My goal is always first and foremost to make the food as fan-fu*&ing-tastic as possible. So good that it never even crosses her (or anyone else’s, for that matter) mind that what they are eating is completely animal product-free.
Sometimes this is a relatively easy task. The Vegan Chilaquiles I developed last year or the Meta-Eggplant Sandwich with Rich Tomato Sauce were both pretty straightforward, delicious things. Other dishes, like my Vegan Chili made with slightly ground chickpeas or my Vegan Mapo Tofu flavored with pickled mustard root and semi-dehyrated mushrooms took a bit more work, but the end results were so delicious that they’ve since become more in-demand in my household than the original dishes they were modeled after.
I like to try and make my life as easy as possible, and in all honesty, the less thinking I have to do, the easier my life becomes. These two sandwiches are pretty much no-brainers. They also happen to be delicious to boot, which helps their case. I’m talking Mexican tortas.
What makes them so easy to vegan-ify? Well, the sandwiches rely so little on meat to begin with. At their most basic, all they are is a sturdy-crusted, soft-crumbed white roll stuffed with a bit of meat (often pounded and fried milanese-style), and a host of condiments, which can range from sliced onions, tomatoes, and lettuce, to avocado, pickles, beans, or roasted chilies. In most cases, the condiments vastly outweigh the meat, both in terms of flavor, and sheer volume. A torta is truly a sandwich that’s all about the condiments.
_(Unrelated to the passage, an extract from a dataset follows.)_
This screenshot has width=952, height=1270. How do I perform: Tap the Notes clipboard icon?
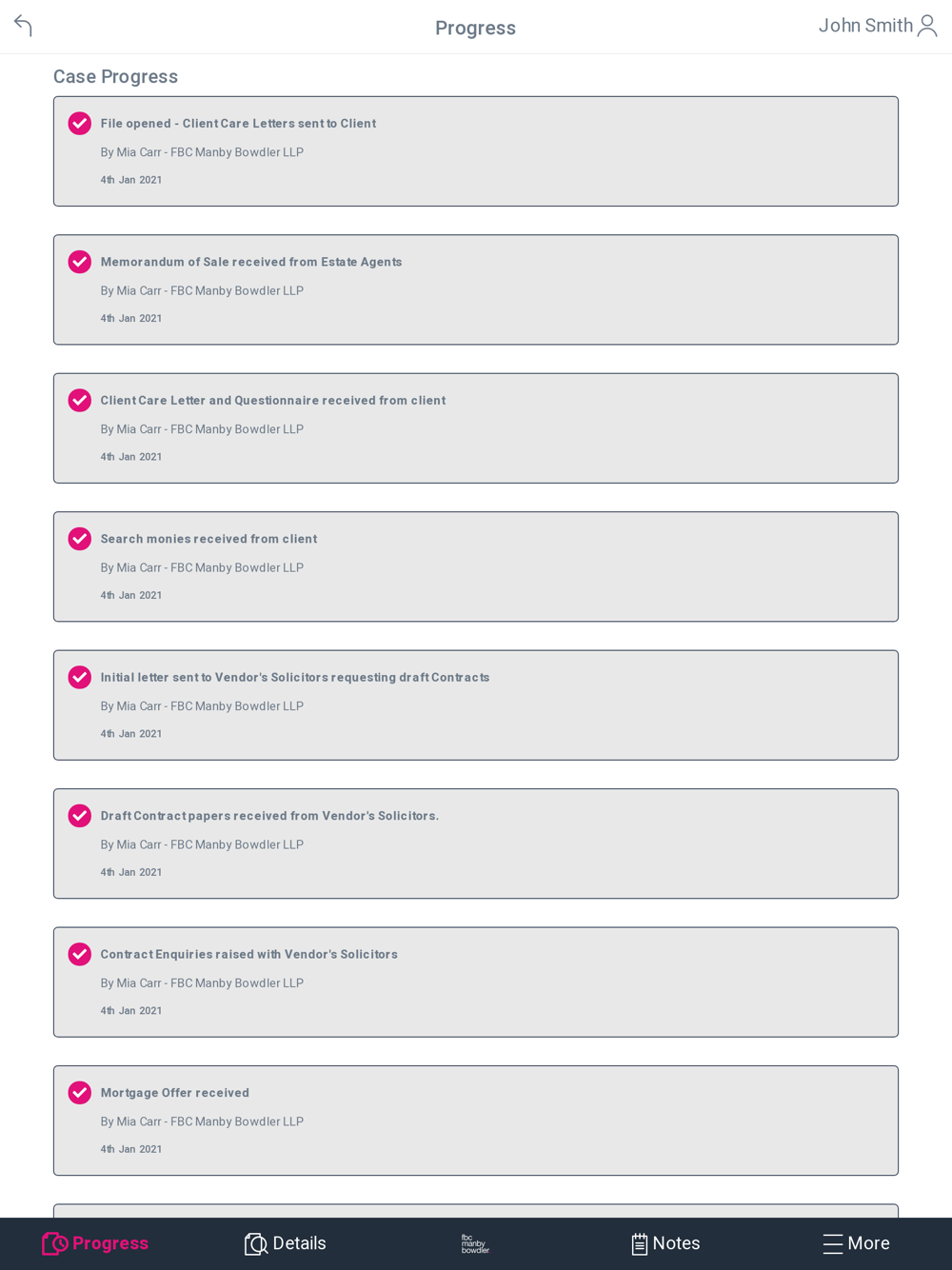point(640,1243)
For my sandwiches, I knew I wanted to get a good mix of hearty, creamy fillings, along with some sharp, vinegary elements, a bit of heat, and some fresh vegetable notes. Avocado (a.k.a. vegan butter) was an easy option. On top of the sandwich it goes. To line the bottom of the ‘wich, I used a big dollop of homemade Spicy Vegan Refried Beans, which I spiked with some extra chipotle chiles for heat and smoke, along with a glug of molasses, which adds a rich, sweet element.
I adore rajas, slices of charred fresh chiles. They’re easy enough to make at home using poblano peppers, particularly if you have a gas burner—just throw the pepper directly over the flame, rotating them until blistered and charred on all sides, then cover them up for a few minutes until the steam loosens their skin, which can then be peeled away. Even without a gas burner, you can make them using a broiler. (Extra points if you go the macho route and use a propane torch or better yet, a grill).
For those bright, vinegary pickled elements, I use Pickled Red Onions, which I keep a jar of in my fridge at all times. A few slices of pickled jalapeño are nice too, if you’ve got ‘em.
Finally, shredded lettuce and cilantro add freshness to the mix.
The only question remaining—and it’s really incidental—is what to add as the main ingredient to bulk it up. Any sort of hearty cooked vegetable will do, but I’ve had great experiences in the past with fried eggplant and with braised greens. Both options are filling, juicy, and nicely textured. I made one variation with fried eggplant breaded in panko-style breadcrumbs, and a second with silted spinach greens sauteed with mushrooms and garlic.
Want to take that sandwich to the next level? Just grill it pambazo-style. Douse it in Red Enchilada Sauce and grill it up on a panini press until toasty and charred.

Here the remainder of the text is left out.